How to prep Welding cable for a low resistance splice

Welding cable is frequently used in experimental physics for making high-current, low-resistance coils. Often a group of coils will need to be connected in series or a single coil will have to be wound in pieces and then assembled as a whole. At the very least, you will have a connection at the beginning and end of your wire. If contact resistance is not a concern, then ordinary mechanical lugs and connectors will perform adequately. However, in many high-Q type circuits adding even a few milliohms of resistance per connection will dampen the circuit resonance to an extent that makes it unsuitable for its intended use. To solve this problem, the Columbia University Plasma Lab has developed a technique for making ordinary butt splices of ~5 x 10-6 ohms resistance using soldered crimp connectors.
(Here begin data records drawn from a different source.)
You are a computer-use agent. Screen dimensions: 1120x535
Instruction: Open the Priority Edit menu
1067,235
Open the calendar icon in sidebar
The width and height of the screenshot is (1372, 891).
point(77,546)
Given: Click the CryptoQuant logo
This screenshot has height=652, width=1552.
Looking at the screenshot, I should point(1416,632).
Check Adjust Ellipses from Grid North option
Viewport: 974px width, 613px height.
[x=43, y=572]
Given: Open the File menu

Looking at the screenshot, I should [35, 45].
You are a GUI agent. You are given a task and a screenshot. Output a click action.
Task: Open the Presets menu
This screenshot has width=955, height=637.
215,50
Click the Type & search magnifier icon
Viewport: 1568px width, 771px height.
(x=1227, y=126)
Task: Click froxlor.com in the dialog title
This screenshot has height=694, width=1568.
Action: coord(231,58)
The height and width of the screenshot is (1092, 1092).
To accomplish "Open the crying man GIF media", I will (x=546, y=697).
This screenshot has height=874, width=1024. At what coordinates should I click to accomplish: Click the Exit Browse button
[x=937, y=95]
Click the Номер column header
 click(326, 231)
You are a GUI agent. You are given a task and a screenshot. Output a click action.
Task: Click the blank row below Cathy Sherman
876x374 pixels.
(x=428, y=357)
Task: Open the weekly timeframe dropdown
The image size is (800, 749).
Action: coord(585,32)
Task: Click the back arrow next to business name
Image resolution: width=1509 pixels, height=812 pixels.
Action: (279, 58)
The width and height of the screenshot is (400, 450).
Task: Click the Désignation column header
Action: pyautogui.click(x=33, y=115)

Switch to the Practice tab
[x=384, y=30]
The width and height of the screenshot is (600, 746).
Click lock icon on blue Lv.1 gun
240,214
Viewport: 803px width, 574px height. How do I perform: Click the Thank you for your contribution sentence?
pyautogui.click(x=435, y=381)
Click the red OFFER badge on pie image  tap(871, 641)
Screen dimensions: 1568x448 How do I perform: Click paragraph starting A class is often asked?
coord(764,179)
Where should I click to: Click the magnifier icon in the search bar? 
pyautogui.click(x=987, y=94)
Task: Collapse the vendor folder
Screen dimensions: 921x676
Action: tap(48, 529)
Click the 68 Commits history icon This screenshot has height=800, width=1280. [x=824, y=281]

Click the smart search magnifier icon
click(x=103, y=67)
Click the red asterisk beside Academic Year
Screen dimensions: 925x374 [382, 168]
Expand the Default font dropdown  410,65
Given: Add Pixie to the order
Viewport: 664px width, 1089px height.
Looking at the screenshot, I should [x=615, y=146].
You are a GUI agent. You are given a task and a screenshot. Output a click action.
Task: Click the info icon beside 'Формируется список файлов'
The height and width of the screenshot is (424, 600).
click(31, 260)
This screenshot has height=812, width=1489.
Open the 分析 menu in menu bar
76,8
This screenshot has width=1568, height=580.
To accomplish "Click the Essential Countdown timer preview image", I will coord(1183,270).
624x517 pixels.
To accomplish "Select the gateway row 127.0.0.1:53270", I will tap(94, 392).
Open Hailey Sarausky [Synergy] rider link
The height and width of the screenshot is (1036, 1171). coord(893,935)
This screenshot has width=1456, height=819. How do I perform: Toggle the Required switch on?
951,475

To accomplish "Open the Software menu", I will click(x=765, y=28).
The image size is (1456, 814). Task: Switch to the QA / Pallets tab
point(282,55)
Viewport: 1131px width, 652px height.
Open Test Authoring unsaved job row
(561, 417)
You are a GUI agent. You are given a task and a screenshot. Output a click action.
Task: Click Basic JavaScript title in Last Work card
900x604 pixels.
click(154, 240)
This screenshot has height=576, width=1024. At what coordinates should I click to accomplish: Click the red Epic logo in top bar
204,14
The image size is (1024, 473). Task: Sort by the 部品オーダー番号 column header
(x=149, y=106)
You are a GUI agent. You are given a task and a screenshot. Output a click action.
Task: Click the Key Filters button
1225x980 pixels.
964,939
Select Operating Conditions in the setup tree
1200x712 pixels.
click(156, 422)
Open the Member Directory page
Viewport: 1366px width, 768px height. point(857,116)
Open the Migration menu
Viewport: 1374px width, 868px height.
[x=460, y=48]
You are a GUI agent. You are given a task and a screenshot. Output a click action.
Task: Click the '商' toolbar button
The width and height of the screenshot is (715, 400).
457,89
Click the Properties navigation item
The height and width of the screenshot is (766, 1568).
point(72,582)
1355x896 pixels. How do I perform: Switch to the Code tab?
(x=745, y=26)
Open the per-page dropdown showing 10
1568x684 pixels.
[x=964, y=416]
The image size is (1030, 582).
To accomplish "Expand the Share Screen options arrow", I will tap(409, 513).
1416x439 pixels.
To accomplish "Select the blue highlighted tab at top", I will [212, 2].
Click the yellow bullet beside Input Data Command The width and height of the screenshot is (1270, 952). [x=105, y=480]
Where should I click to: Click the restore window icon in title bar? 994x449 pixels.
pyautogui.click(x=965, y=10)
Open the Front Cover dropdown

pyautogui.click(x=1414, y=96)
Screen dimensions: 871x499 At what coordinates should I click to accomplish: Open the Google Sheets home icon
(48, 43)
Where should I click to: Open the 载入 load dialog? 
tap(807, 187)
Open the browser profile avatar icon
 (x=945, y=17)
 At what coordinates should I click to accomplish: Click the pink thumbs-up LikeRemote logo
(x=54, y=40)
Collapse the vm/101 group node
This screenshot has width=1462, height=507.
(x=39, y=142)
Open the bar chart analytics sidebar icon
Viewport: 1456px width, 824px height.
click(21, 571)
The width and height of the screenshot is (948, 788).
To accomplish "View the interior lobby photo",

The first thing you will notice when you obtain the cable and its connector is that it is impossible to fit the stripped wire into the end of the splice or lug. No matter how you cut the wire it will flare out immediately after it is freed from its insulation.

Gauge: 350MCM

The cable must first be tinned and recut to fit in the connector. To do this you will need a solder pot like that pictured here: This one was purchased from Mcmaster-Carr, PN 3366K4, but any similar one should do. The solder we use is

63/37 with a melting point of 361ºF; it's available in one pound bars. We normally turn the pot up to its highest value of 900ºF. A lower value may work, if your pot doesn't go that high. We haven't experimented with lower settings. You will also need some way to cut the cable, like a hacksaw, and a way to strip the insulation. A razor blade or utility knife work well.

To get the cable ready for tinning, strip off about an 1 1/2" of insulation. Leaving part of the stripped piece on the end of the cable may help with the next step, but is not absolutely necessary.

The next step is to "whip" the end of the bared cable with magnet wire. Because it is insulated, the solder will not stick to the magnet wire during the tinning stage, which makes it easy to remove.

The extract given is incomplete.